*** Opening Task input ***

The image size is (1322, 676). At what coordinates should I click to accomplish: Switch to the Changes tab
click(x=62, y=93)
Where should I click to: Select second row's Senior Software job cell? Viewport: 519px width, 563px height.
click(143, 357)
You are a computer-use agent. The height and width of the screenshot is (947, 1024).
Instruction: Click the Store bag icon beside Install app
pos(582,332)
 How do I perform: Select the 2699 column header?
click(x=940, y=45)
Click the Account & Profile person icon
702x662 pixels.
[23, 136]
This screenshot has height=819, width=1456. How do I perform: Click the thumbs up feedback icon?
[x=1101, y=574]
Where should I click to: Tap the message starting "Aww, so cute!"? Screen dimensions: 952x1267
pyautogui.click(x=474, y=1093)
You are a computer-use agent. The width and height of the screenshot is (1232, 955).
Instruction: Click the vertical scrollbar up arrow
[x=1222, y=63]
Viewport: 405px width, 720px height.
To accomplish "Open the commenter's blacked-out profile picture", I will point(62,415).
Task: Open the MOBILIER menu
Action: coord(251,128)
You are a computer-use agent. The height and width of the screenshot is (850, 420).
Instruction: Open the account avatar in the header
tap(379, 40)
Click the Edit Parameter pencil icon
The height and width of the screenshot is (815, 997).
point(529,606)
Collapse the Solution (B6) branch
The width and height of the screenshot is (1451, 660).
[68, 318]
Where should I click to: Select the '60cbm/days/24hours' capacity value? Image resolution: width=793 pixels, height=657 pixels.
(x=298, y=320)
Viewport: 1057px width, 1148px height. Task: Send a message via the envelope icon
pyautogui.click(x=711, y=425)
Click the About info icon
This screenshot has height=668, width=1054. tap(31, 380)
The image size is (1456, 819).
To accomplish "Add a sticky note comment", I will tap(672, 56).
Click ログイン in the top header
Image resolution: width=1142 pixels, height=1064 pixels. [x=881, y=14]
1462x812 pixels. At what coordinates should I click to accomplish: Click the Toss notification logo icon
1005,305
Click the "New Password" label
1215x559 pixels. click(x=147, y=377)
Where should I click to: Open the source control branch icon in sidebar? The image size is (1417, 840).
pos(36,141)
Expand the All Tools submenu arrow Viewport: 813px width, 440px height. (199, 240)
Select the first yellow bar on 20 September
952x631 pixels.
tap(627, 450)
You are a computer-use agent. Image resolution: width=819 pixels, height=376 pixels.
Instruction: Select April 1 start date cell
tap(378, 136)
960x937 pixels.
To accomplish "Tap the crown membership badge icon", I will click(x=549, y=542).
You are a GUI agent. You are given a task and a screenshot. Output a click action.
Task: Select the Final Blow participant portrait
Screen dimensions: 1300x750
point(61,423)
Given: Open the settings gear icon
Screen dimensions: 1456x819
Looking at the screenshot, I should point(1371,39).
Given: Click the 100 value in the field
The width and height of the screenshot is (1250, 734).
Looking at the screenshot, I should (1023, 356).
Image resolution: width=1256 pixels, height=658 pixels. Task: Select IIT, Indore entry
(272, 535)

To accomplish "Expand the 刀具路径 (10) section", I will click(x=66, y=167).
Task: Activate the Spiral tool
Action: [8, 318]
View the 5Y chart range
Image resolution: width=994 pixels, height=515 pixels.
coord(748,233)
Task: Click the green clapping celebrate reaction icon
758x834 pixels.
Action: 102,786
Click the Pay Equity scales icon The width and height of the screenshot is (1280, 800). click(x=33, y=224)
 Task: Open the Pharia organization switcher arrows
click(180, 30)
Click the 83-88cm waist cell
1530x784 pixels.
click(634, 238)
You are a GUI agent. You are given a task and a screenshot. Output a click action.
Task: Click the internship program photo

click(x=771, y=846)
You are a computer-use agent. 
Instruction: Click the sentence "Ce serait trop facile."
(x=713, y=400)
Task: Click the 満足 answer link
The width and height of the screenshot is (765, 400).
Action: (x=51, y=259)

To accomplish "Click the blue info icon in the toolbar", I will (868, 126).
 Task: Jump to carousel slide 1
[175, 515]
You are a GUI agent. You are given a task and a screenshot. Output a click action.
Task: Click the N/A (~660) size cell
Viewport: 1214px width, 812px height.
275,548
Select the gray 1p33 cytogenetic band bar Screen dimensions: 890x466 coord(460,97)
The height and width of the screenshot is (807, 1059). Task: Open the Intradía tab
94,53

*** Closing Task input ***

Aim of the task -> Word for word, restate the lines of the data above that fall between the line holding "Image resolution: width=1256" and the line holding "Task: Click the 満足 answer link", inclusive, and no other lines.

Exercise response ->
Image resolution: width=1256 pixels, height=658 pixels. Task: Select IIT, Indore entry
(272, 535)

To accomplish "Expand the 刀具路径 (10) section", I will click(x=66, y=167).
Task: Activate the Spiral tool
Action: [8, 318]
View the 5Y chart range
Image resolution: width=994 pixels, height=515 pixels.
coord(748,233)
Task: Click the green clapping celebrate reaction icon
758x834 pixels.
Action: 102,786
Click the Pay Equity scales icon The width and height of the screenshot is (1280, 800). click(x=33, y=224)
 Task: Open the Pharia organization switcher arrows
click(180, 30)
Click the 83-88cm waist cell
1530x784 pixels.
click(634, 238)
You are a GUI agent. You are given a task and a screenshot. Output a click action.
Task: Click the internship program photo

click(x=771, y=846)
You are a computer-use agent. 
Instruction: Click the sentence "Ce serait trop facile."
(x=713, y=400)
Task: Click the 満足 answer link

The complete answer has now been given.